The FDA has approved once-a-day Kaletra (lopinavir/ritonavir) for people taking anti-HIV drugs for the first time. This requires taking six Kaletra capsules every 24 hours, with a small amount of food. This dosing scheme is not recommended for people who have taken other anti-HIV drug combinations in the past.

For more information on this medication -- including side effects and drug interactions -- read the publication, Kaletra.

New Protease Inhibitor Approved by FDA: Tipranavir

On June 22, 2005 the Food and Drug Administration approved the protease inhibitor (PI) tipranavir (Aptivus) for people with extensive anti-HIV drug experience and detectable viral loads. Tipranavir, manufactured by Boeringer Ingelheim, must be taken with a low dose of ritonavir (Norvir). It is taken as two 250mg capsules twice a day (total daily dose 1,000mg), along with 200mg of ritonavir twice a day.

Tipranavir's chemical structure is different from other protease inhibitors, and it has been shown to work for people whose virus has developed resistance to other PIs. It is approved only for use by people who have PI resistance and detectable viral loads despite taking anti-HIV drug therapy. The greatest benefits from tipranavir were seen when the drug was combined with enfuvirtide (T20, Fuzeon) in people using both drugs for the first time. Without the addition of enfuvirtide, or perhaps some other potent drug a person is still sensitive to, the benefits of tipranavir are quite limited. The combined costs of tipranavir (around $13,000 per year) and enfuvirtide (over $25,000 per year) make for an extremely expensive form of treatment which may not be covered by all payers.

For more information on this new treatment option -- including side effects and drug interactions -- read the publication, Tipranavir.

No Extended Release d4T After All

Bristol-Myers Squibb (BMS) announced that it will not be moving forward with an extended release version of d4T (stavudine, Zerit), although the Food and Drug Administration (FDA) approved it more than a year ago. The drug is in the same class as abacavir (Ziagen), AZT (zidovudine, Retrovir), 3TC (lamivudine, Epivir), Combivir, Epzicom, Trizivir and ddI (didanosine, Videx). It is commonly prescribed as a single 40mg pill taken twice a day. The extended release version was a 100mg pill that could be taken once daily. It is likely that the decision not to produce the extended release version of d4T was heavily influenced by a decision by the committee that develops the guidelines for anti-HIV treatment to add strong warning language about the use of d4T to the guidelines and move it from the list of preferred anti-HIV drugs to the optional category.
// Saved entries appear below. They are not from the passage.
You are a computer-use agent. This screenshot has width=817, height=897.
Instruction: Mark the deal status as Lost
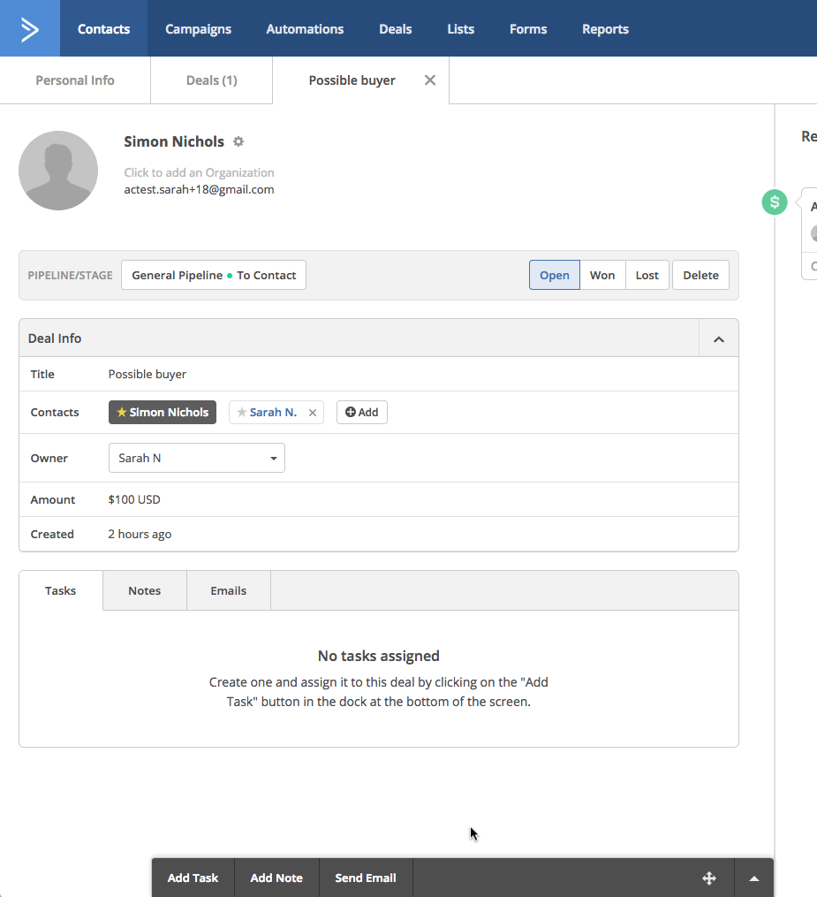coord(647,275)
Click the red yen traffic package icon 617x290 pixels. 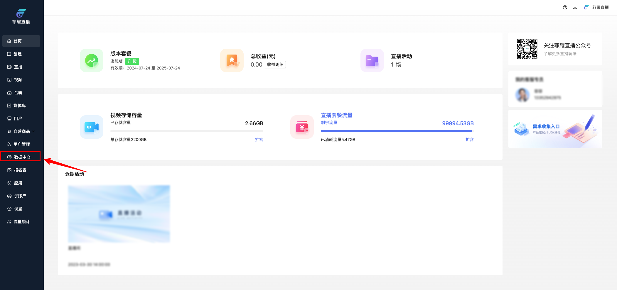point(302,127)
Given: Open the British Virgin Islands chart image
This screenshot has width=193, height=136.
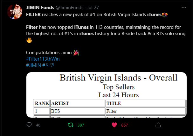Looking at the screenshot, I should (107, 95).
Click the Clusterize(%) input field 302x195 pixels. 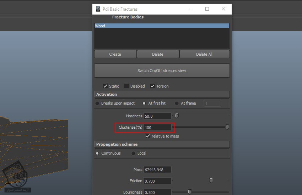[157, 127]
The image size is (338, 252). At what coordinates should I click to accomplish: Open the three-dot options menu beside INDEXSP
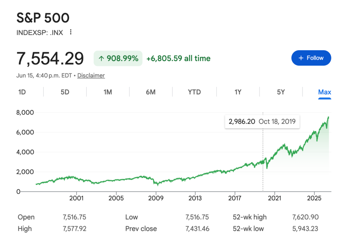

New Form of Saquinavir and No More ddC

Hoffmann-La Roche has changed the original version of saquinavir (Invirase), which was the first protease inhibitor approved by the FDA. Until recently it had been available only as 200mg soft gel capsules. The new formulation will be sold as a 500mg film-coated tablet. The recommended dose of Invirase is 1,000mg, for use with a small dose (100mg) of ritonavir (Norvir), taken twice a day. Thus, the new formulation reduces the number of saquinavir (Invirase) pills from a total of ten per day to just four. The company will no longer be selling the soft gel capsule version of the drug. A different formulation of saquinavir, known as Fortovase, is not affected by this news.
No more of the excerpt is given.